我希望它成为继承copy方法的其他类的基类。每次我都要手动写：

class Cheese: public Food
{
public:
    Cheese * copy() const
    {
        return new Cheese(*this);
    }
    .
    .
    .
};

class Bread: public Food
{
public:
    Bread * copy() const
    {
        return new Bread(*this);
    }
    .
    .
    .
};

如何解决这个问题？

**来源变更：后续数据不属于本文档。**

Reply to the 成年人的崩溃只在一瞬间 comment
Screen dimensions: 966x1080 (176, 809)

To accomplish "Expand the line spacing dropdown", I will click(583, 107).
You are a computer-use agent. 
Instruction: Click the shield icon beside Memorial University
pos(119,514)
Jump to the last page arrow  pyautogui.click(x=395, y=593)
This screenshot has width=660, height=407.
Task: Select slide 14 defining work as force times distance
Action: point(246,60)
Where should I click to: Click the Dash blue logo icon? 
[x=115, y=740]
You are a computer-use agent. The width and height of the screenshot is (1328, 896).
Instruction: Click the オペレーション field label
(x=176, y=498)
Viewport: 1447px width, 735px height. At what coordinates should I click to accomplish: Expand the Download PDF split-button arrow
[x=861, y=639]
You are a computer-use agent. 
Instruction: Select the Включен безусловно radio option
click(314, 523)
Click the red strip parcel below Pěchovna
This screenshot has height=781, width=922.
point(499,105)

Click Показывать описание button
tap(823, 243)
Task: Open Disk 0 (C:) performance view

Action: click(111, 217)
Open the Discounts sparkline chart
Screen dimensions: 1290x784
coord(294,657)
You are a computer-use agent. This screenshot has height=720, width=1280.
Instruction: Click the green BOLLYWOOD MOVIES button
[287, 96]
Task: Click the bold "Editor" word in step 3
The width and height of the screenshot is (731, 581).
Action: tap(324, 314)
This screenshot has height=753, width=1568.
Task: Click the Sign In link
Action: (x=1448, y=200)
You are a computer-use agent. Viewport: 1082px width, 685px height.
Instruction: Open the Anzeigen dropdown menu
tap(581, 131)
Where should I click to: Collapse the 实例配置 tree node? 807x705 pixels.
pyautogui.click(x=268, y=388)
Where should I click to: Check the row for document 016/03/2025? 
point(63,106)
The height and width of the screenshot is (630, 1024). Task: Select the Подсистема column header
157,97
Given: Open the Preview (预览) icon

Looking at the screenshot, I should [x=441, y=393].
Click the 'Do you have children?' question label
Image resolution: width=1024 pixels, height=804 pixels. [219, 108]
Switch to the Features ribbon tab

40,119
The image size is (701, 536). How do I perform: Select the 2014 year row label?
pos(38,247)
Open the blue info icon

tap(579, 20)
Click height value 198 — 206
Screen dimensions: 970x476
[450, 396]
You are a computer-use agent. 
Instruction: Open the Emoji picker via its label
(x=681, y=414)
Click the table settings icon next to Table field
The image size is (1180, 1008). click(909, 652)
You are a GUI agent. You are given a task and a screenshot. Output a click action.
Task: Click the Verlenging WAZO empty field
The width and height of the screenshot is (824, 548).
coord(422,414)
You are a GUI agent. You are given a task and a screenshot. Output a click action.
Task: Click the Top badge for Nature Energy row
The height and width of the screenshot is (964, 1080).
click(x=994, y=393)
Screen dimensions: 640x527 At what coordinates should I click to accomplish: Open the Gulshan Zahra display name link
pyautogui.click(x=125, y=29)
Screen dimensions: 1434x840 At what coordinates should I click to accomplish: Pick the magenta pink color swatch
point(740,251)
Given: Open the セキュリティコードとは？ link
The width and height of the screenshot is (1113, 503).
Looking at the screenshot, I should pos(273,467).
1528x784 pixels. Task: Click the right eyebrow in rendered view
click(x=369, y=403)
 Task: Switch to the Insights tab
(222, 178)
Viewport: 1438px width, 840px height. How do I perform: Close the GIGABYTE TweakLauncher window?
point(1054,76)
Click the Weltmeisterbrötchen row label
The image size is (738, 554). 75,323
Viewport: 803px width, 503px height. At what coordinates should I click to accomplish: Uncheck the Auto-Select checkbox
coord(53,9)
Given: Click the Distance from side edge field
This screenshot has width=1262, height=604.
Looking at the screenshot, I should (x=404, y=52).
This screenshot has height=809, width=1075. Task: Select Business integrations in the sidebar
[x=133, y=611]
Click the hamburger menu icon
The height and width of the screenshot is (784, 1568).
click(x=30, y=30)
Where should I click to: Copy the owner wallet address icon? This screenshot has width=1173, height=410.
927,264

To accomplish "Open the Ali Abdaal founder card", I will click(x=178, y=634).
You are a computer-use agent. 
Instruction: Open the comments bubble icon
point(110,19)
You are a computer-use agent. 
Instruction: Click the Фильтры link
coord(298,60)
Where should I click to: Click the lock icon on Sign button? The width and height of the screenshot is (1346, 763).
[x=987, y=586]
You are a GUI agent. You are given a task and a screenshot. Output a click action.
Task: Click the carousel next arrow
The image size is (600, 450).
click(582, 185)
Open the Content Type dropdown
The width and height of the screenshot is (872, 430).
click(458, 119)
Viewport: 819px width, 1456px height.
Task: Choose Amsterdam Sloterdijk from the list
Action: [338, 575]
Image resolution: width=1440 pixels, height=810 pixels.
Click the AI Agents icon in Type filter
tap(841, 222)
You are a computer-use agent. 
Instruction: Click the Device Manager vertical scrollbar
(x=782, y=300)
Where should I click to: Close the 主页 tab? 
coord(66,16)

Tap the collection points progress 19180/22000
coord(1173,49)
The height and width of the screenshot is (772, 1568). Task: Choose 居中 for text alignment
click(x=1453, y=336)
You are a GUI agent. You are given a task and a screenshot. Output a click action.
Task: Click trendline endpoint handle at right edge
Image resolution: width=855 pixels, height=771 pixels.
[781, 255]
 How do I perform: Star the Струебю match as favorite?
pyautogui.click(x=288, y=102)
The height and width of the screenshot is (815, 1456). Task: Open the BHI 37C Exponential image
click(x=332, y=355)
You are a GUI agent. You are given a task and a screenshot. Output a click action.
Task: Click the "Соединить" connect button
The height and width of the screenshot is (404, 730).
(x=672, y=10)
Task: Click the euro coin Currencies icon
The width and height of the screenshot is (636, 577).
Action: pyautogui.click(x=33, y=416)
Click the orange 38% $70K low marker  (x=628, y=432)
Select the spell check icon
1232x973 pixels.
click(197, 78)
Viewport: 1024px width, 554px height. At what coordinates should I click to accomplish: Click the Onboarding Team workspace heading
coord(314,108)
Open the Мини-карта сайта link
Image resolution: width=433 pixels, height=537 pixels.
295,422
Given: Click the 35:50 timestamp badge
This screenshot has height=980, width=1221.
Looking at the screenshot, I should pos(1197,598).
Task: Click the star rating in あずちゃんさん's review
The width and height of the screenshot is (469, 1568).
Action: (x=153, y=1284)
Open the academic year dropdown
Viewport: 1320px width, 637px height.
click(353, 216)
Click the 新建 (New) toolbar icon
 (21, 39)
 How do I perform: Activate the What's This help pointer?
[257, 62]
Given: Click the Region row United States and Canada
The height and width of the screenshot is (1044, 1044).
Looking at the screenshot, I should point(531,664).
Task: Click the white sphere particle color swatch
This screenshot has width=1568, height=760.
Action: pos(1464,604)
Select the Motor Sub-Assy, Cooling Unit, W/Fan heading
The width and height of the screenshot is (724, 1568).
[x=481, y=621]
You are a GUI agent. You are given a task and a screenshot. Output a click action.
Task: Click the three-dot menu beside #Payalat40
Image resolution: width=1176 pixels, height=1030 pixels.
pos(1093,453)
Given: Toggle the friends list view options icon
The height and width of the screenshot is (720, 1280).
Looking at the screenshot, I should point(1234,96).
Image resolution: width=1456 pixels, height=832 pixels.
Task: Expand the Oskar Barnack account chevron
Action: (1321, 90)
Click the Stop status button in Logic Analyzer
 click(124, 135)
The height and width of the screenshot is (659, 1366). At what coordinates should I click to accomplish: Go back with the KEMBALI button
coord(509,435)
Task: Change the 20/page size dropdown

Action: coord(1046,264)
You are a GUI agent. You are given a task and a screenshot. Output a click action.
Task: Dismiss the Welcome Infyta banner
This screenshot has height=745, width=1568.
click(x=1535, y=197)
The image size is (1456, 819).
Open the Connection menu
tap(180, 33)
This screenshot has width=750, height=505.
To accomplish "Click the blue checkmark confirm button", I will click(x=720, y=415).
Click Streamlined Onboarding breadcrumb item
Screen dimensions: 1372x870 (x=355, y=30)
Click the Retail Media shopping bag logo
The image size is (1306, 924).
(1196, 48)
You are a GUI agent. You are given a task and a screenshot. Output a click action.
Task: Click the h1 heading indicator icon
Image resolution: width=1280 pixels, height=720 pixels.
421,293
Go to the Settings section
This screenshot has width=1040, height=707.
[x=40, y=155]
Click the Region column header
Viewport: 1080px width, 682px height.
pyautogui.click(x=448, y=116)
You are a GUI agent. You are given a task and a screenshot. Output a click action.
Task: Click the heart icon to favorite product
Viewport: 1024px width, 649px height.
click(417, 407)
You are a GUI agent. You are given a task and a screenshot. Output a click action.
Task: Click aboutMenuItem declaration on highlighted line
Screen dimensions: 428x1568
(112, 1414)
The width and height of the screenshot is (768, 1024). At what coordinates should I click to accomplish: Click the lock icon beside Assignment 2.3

我在考虑模板，但我还是不知道如何使用它们.下面是我编写的程序，它不会编译：

#include <cstring>

template <class T>

class Food
{
protected:
    double weight;
public:
    T * copy() { return new T(*this); }
    Food(){ weight = 1; }
    Food(const Food& f){ weight = f.weight; }
};

class Cheese : public Food<Cheese>
{
    char * color;
public:
    Cheese(const char * c)
    {
        color = new char[strlen(c)+1];
        strcpy(color,c);
    }
    Cheese(const Cheese& c)
    {
        weight = c.weight;
        color = new char[strlen(c.color)+1];
        strcpy(color,c.color);
    }
};

main()
{
    Cheese first("yellow");
    Cheese * second = first.copy();
}

以下是一些错误：

|10|error: no matching function for call to ‘Cheese::Cheese(Food<Cheese>&)’|
|10|note: candidates are:|
|24|note: Cheese::Cheese(const Cheese&)|
|24|note:   no known conversion for argument 1 from ‘Food<Cheese>’ to ‘const Cheese&’|
|19|note: Cheese::Cheese(const char*)|
|19|note:   no known conversion for argument 1 from ‘Food<Cheese>’ to ‘const char*’|
||In member function ‘T* Food<T>::copy() [with T = Cheese]’:|
|10|warning: control reaches end of non-void function [-Wreturn-type]|

我做错了什么，最好的方法是什么？

Answer 1

搞定

T * copy() { return new T(*static_cast<T*>(this)); }

在Food<T>::copy中，'this‘是Food<T>*，而您需要一个T*。